I will address his prolific and meaningful output in another writing; at this time, I should like to tell you about a most compelling piece for the piano, titled "Ballad of Revolt".
One story which describes the reason for the Ballad is the following: when the Nazis had occupied Norway, Saeverud recalled a particular day when he stepped out of his home and saw in an area facing his house a group of German soldiers billeted and in full uniform. Another story was that the composer was on a train and witnessed the plight of occupied Norway - I do not know which of these two incidents is the truth, or whether both are apocryphal. At any rate, he later remarked that during this period "I had to make my work a personal war against Germany".

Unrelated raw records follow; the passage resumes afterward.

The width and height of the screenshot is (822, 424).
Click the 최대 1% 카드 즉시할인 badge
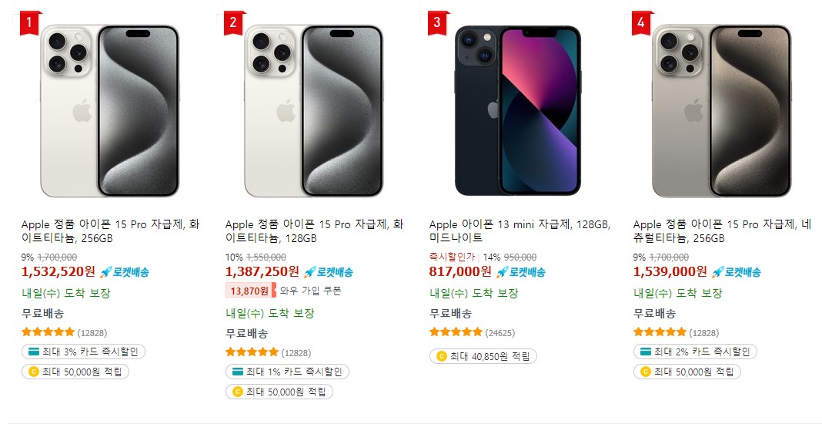pos(287,372)
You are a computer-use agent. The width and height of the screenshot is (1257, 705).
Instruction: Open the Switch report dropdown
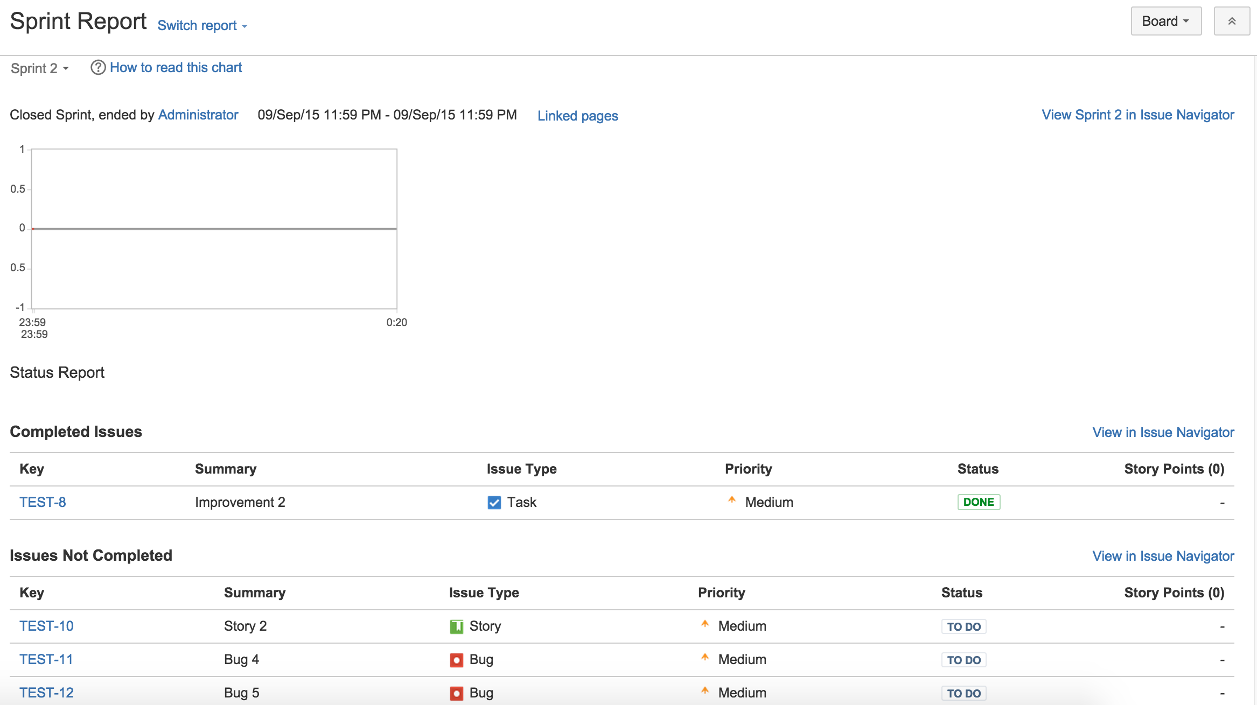click(202, 26)
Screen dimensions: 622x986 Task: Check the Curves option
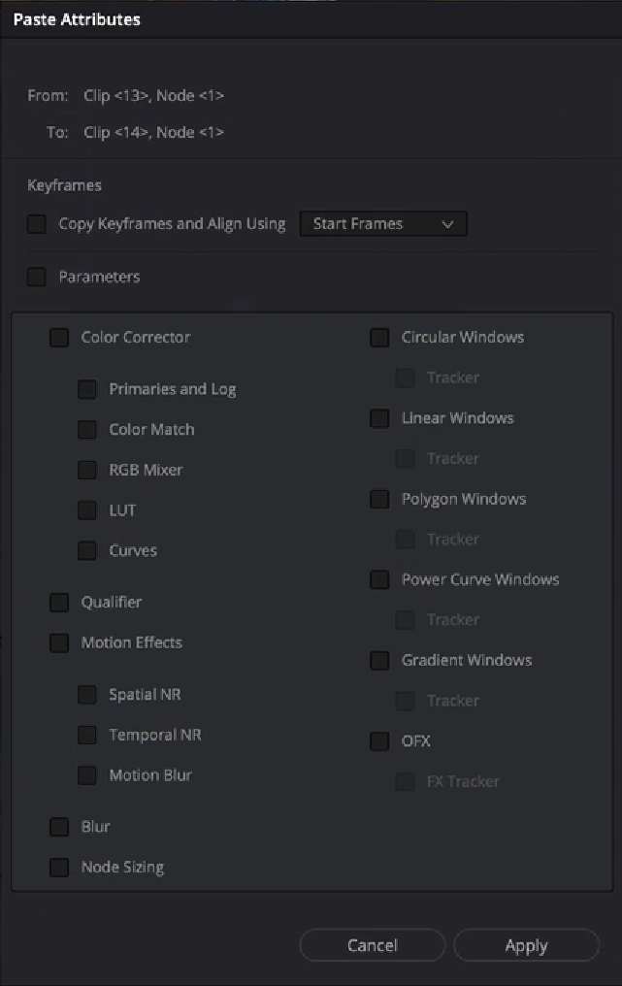pyautogui.click(x=87, y=551)
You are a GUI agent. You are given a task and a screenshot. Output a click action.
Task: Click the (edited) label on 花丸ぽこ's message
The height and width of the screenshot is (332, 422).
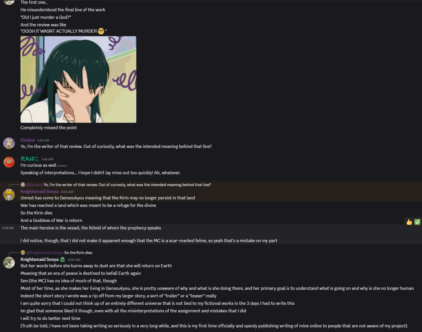click(x=62, y=166)
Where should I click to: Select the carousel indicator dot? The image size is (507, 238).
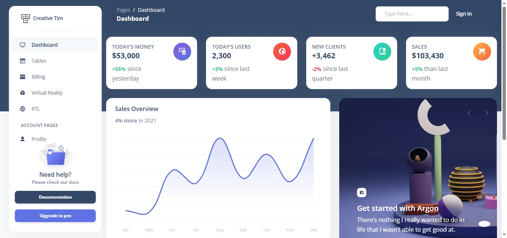(484, 224)
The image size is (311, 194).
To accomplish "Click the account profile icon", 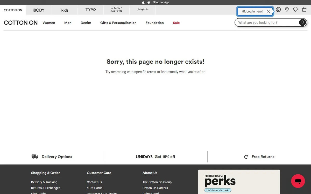I will [x=278, y=10].
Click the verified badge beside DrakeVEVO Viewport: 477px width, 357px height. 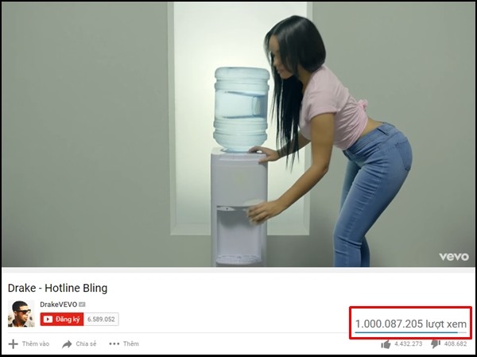tap(82, 305)
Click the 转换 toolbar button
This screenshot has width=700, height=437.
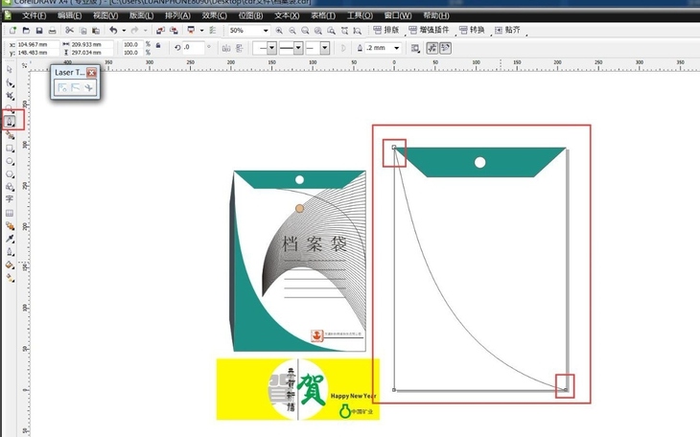pos(472,31)
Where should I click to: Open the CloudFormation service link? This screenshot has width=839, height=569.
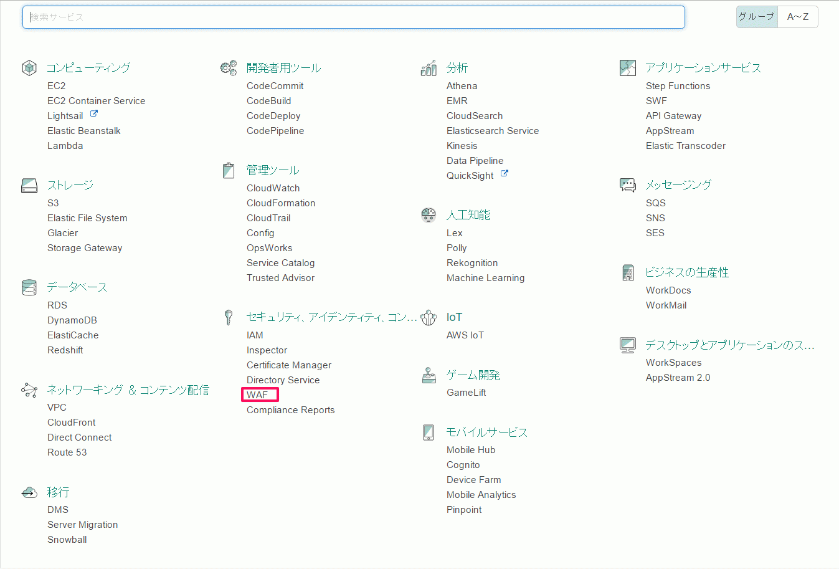(x=281, y=203)
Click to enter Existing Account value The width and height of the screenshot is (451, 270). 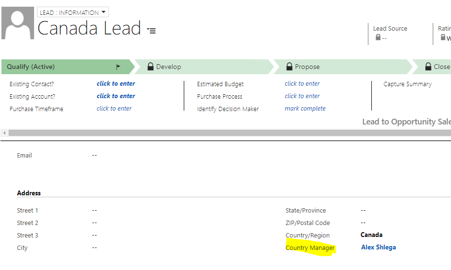116,96
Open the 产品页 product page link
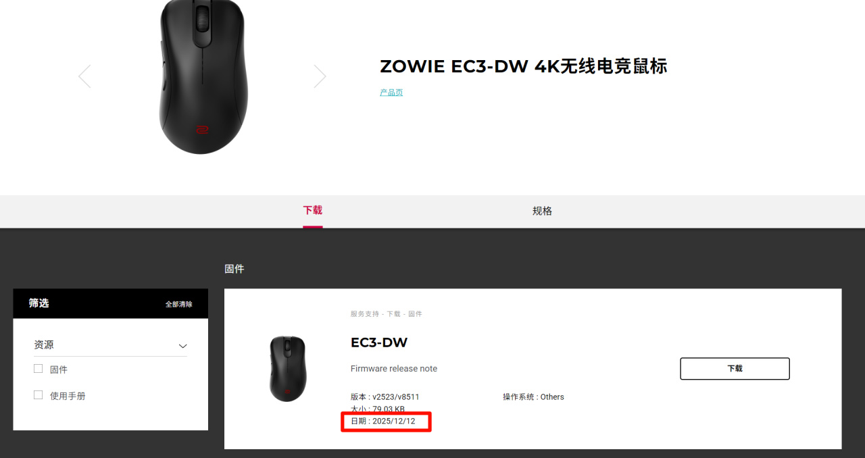 pos(391,93)
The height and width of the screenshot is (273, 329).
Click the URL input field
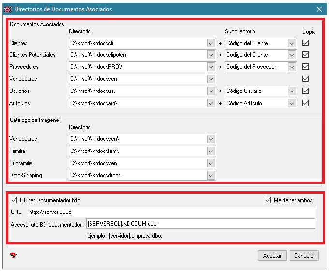(171, 212)
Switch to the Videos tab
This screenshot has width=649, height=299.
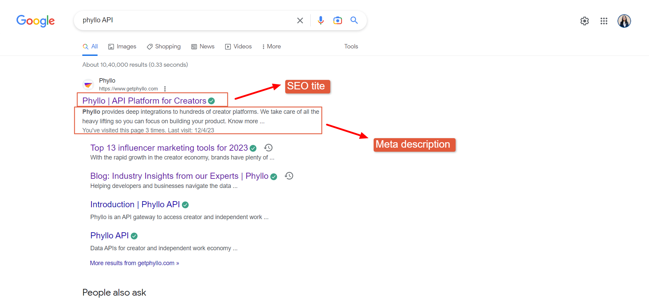coord(238,46)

And so he wrote a series of works describing his anger and hatred directed at the Intruder.
One of his pieces written at that time was the Ballad, which is truly a call to arms .
One of my former students, who is now a professor of music in Norway, called my attention to this piece when he last visited me. It took some time to find a copy of it, but I do have it , in a fine edition from Norway.
The two recordings I know of are by Leif Ove Andsnes, the legendary Norwegian pianist, and in a multiple CD set of Saeverud's complete piano output, Einar Rottingen, who studied with Saeverud during the last years. Rottingen has honored me by having played and recorded some of my music in recent years.
The Ballad is a magnificent expression, reminiscent in spirit of the so-called 'Revolutionary" etude by Chopin, or the equally well-known Polonaise in "A" flat. Listen to the interpretation by Andsnes - I think that you will find it a most evocative and relentless statement.